Torn Ukulele effect using the panorama mode on the iPhone4s


Other Instagrammers build up massive followings and the most successful of them do it by shooting in a very consistent style – whether on their iPhone or by uploading images from their SLR cameras isn’t always clear, but consistency seems to be the key issue. I personally prefer to share a mixture of portfolio, experimental and personal-moment (drunk in the pub) snaps. I might take a photo of some recently published work and share it on Instagram so people get a better idea of the kind of work I do. I simultaneously share my Instagram posts on Twitter and sometimes Facebook too, which means I can reach an even wider audience.

If you’re on Instagram look me up @takeagander and let me see what you do. One account I’ve been especially impressed with recently is @tonytanktop who creates larger images from tiles of individual ones. A brilliant way of using the technology and the sharing platform in an unexpected way. I suggest you look him up too and prepare to be dazzled.

I think it’s fair to say, I’m starting to understand Instagram a lot better. It’s becoming a business tool as well as a way to have fun. My initial cynicism (and I’m a natural cynic about these things) has given way to greater curiosity to explore more boundaries.

Reputation Gone in an Instagram

This week’s massive news is that I finally succumbed and upgraded to an iPhone 4s. I know the iPhone 5 is on the horizon and it’ll probably have interchangeable lenses, hover mode and a function for printing money, but I don’t need those things.

However, anyone who thinks I’m behind the times in mobile phonery should consider I got my first mobile in 1990, a barely-pocketable Phillips for which I paid about £500 up-front just so I could make calls at a cost per minute that would make a lawyer envious. I made very few outgoing calls.

You wouldn’t believe the similarities between the iPhone and the Phillips of yore.

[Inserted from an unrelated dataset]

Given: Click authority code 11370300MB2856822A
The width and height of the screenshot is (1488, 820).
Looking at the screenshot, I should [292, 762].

Both mess up the shape of your smoking jacket when carried in the pocket, and both have a battery life shorter than Jimmie Krankie’s inside leg measurement, but among the thrilling features not found on the Phillips is the camera.

People rave about the iPhone 4s camera and the various apps you can use with it, the most popular being Instagram. With a few friends already using Instagram I had to give it a go and early indications are I will have to watch my step or become hopelessly addicted to photographing flakey old doors, kittens, funny signs and the sun as it shines through translucent leaves, cobwebs and dandelion heads.

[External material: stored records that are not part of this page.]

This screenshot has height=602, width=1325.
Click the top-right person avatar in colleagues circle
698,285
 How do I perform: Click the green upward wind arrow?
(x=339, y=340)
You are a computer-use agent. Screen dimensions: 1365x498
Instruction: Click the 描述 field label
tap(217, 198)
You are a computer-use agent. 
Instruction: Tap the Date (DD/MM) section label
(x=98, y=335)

I think it’s fair to say though that Instagram is more about the filters and effects than about the content of the images. You can take a photo that previously would have been fit for the bin and make it quirky and interesting by fiddling around with it, adding a vignette and a sepia cast or whatever you fancy.

Is it still photography? Well, yes I suppose it is. It might not be photojournalism. Much of the time it might not even result in an interesting photo, but if photography is about looking at the world in a different way, Instagram seems to be about looking at photography in a different way. I’m not a huge fan of the billions of images uploaded to the web every second of every day, but it’s not a tsunami that will stop any time soon, and I’m now responsible for a small share of that.

Exit road from Longleat with road cones down the centre

Is it art? Who cares?

What iPhonography (yuckword) and apps like Instagram allow me to do though is step outside of being a professional photographer and explore a less serious side. If I wield an SLR people expect me to take great pictures of whatever I’m looking at. With an iPhone I can join the party and use photography as a bit of fun and no one will expect me to produce stunning art. Either that, or they’ll see my Instagram efforts and think it represents my professional work.

Now that I think about it some more, I wonder if that Phillips still works? It might just save my reputation.